Previously, we looked into whether paths with duplicate nodes should be excluded. Without the duplicate node exclusion, we were allowing paths that directly contained the prediction edge (the prediction edge refers to the compound–disease pair that a feature describes). We found that:
paths including the prediction edge cause overfitting by incorporating the outcome (indication status) into the predictor (DWPC)
Now we have identified another contamination vector by which the presence of the prediction edge can seep into DWPCs. In the previous example of contamination, the DWPC of positives is inflated relative to negatives. With edge dropout contamination, the DWPC of positives is deflated relative to negatives. Here's why: if the prediction edge is an actual treatment, a treatment edge is effectively masked from the hetnet. However, if the prediction edge is not a treatment, no treatment edges are masked from the hetnet.
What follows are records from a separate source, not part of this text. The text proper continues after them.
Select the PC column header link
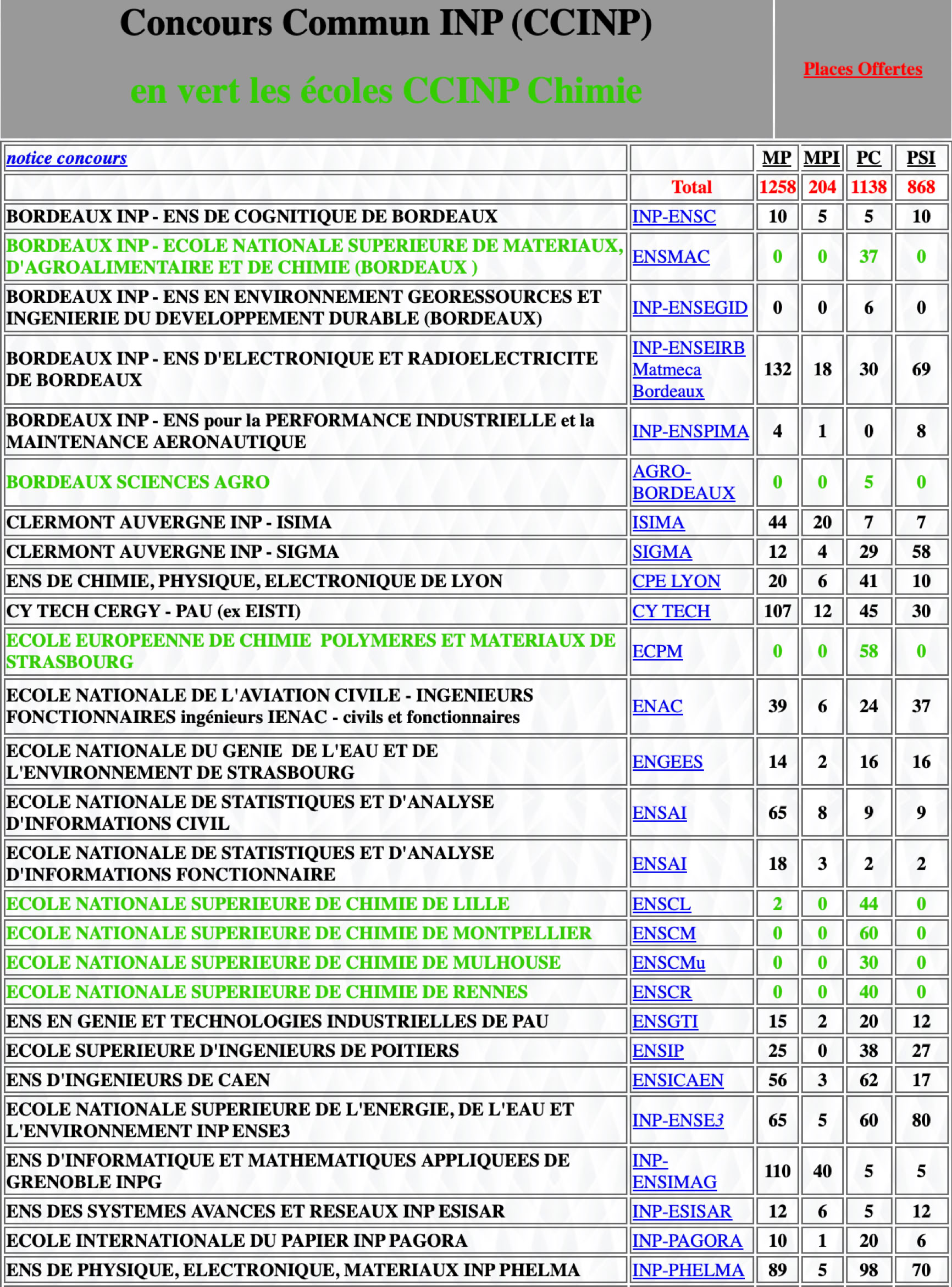952x1287 pixels. pos(868,158)
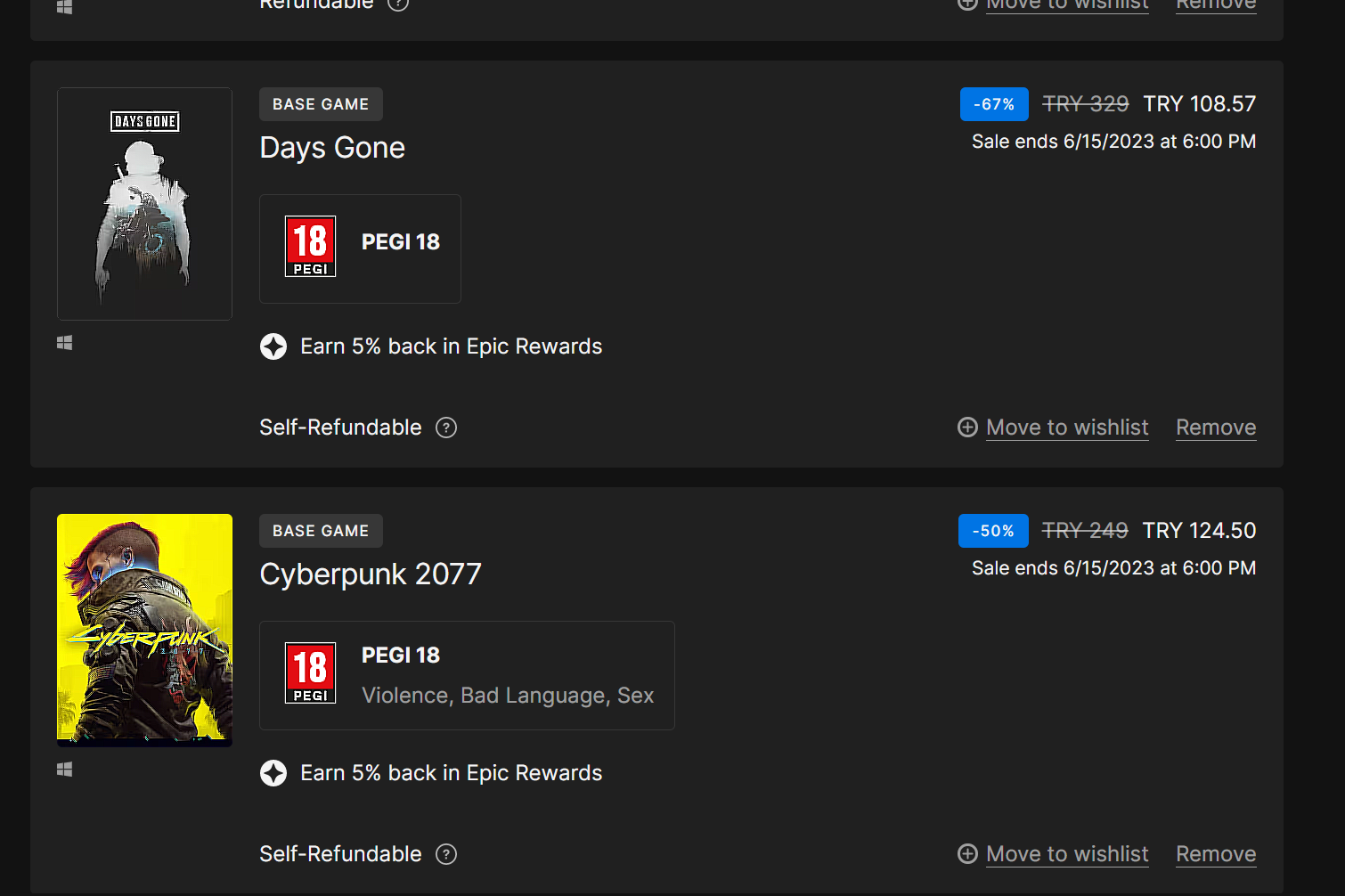Image resolution: width=1345 pixels, height=896 pixels.
Task: Move Days Gone to the wishlist
Action: pos(1067,428)
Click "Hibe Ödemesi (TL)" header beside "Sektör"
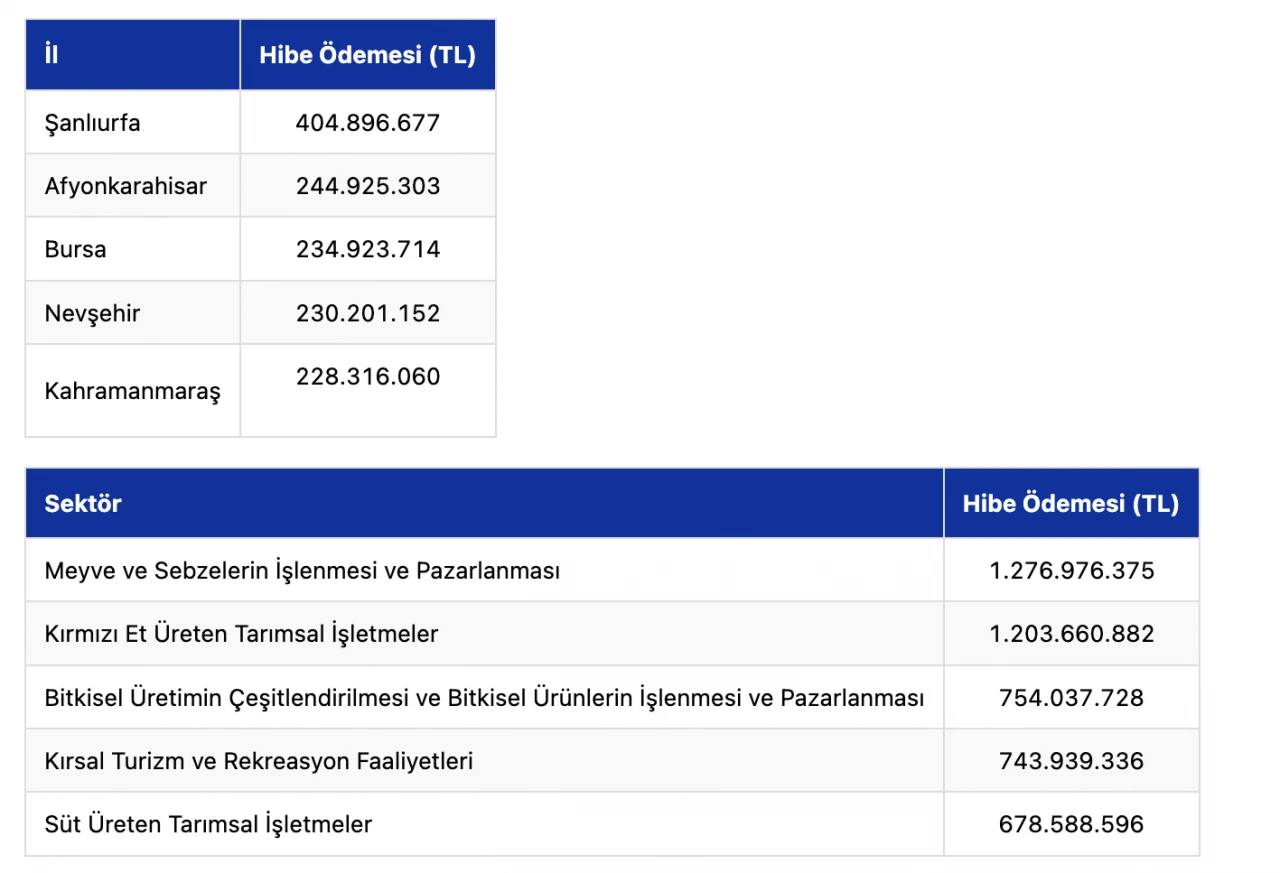The width and height of the screenshot is (1280, 873). point(1070,503)
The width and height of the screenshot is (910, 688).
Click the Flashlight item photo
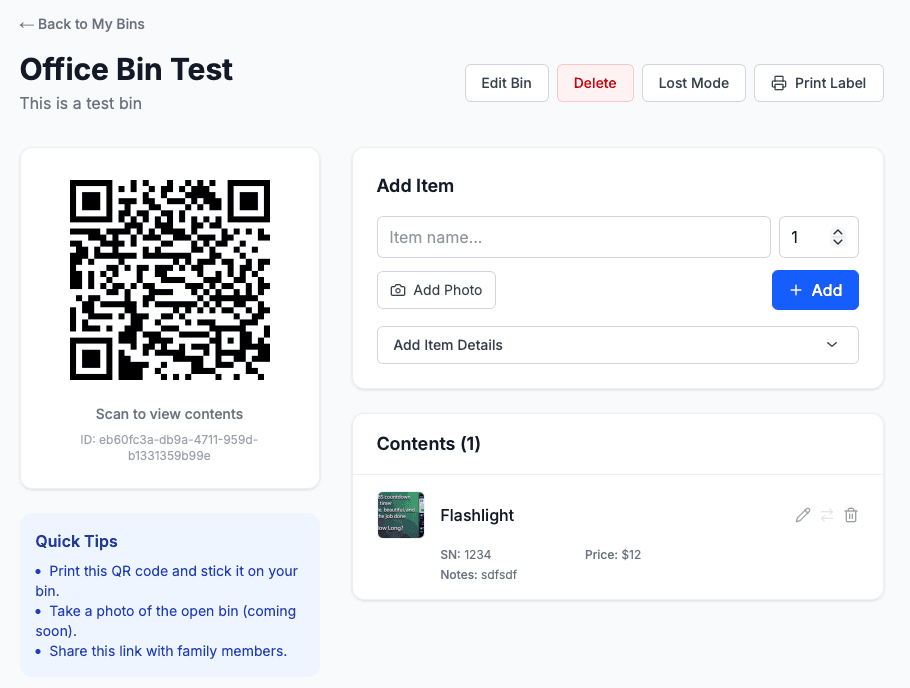tap(400, 514)
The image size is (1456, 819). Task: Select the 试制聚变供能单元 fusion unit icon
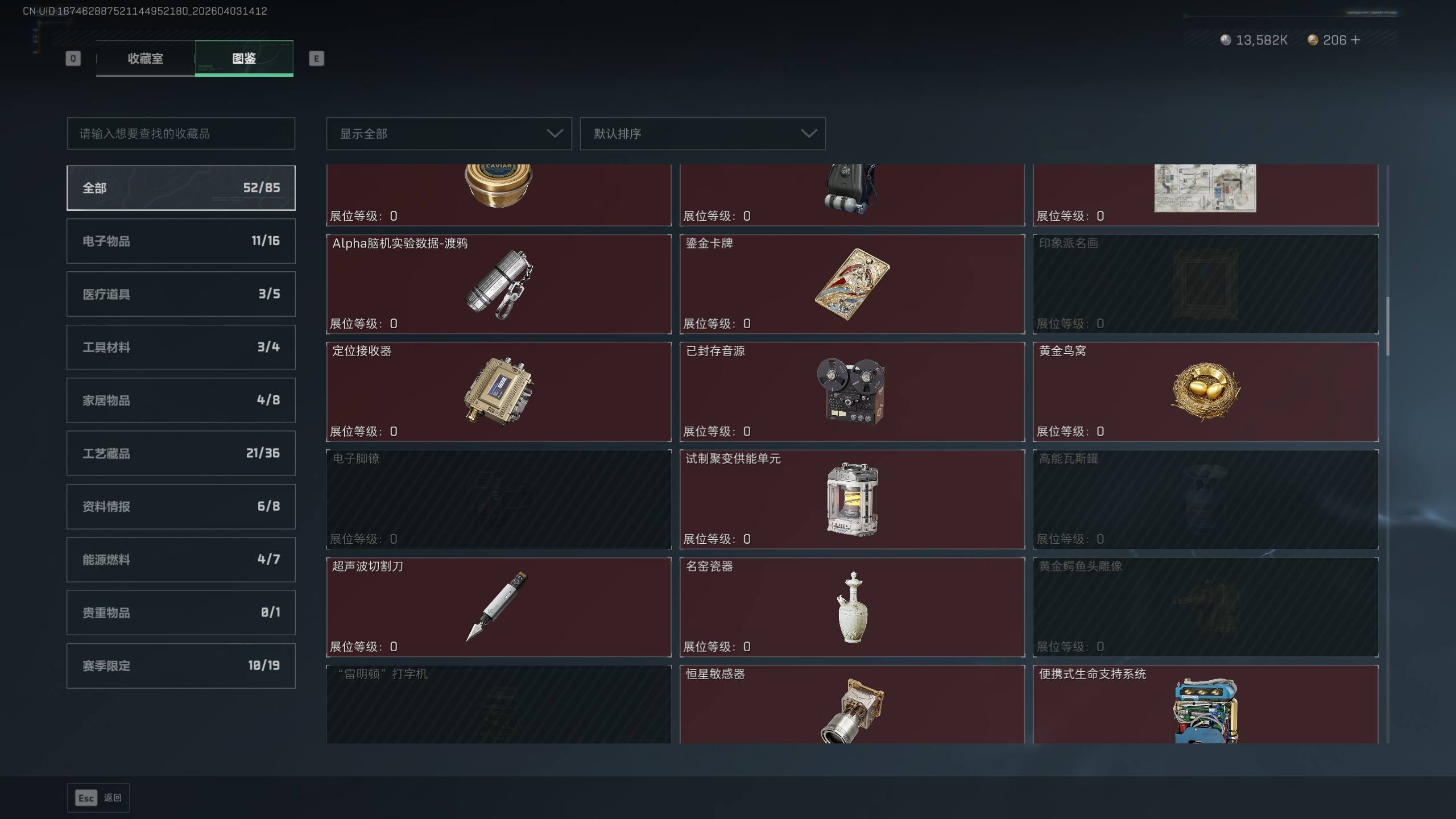pyautogui.click(x=852, y=499)
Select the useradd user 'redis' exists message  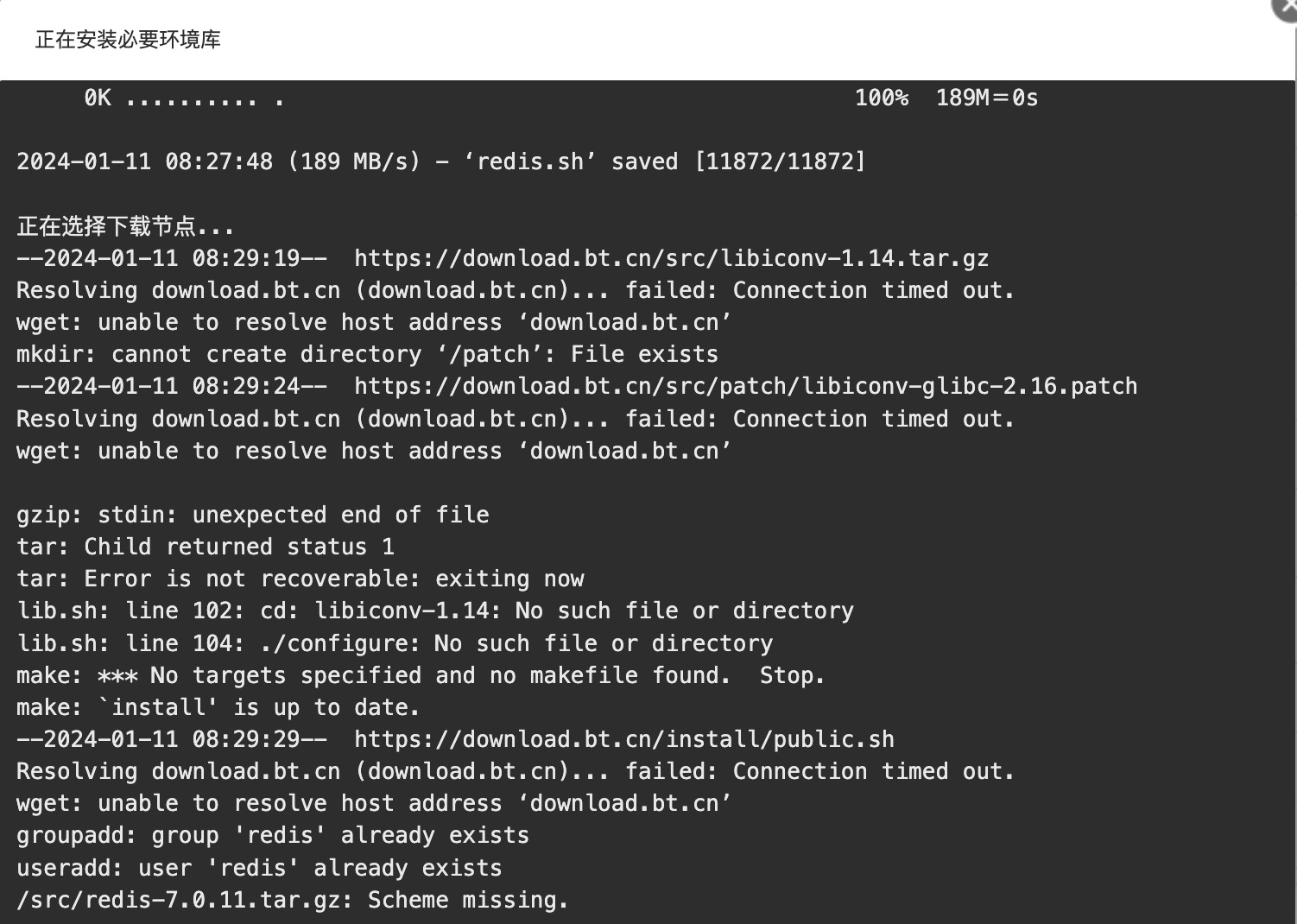[x=258, y=868]
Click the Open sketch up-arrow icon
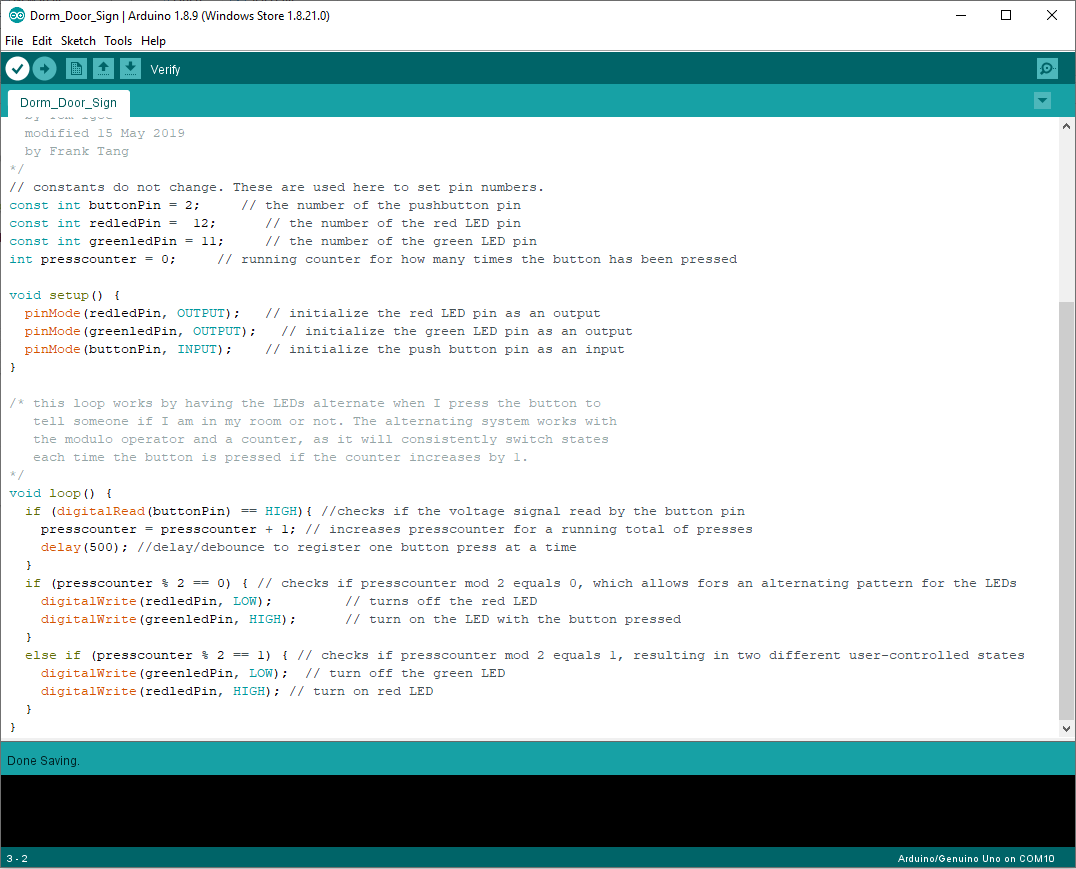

Let's imagine that Compound C1 treats only Disease D1. We'll consider the CtDlAlD metapath (Compound–treats–Disease–localizes–Anatomy–localizes–Disease). First note that Disease–localizes–Anatomy edges are common. Therefore, two random diseases likely colocalize to several anatomies. In other words, there will almost always be paths for the DlAlD portion of the metapath. When the prediction edge is C1–D1, the DWPC will be zero because C1–treats–D1 is masked due to the duplicate node exclusion. However, for other diseases (D2, D3, …), the C1–treats–D1 edge is available for traversal. Thus the path count (and hence the DWPC) will generally be nonzero between C1 and all other diseases besides D1. In this hypothetical example, edge dropout contamination could lead to spurious negative association between the DWPC for the CtDlAlD metapath and the presence of treatment edges.
The specific issue we describe here could more precisely be called "prediction-edge dropout contamination". It's possible that edge dropout raises problems for a broad spectrum of network approaches.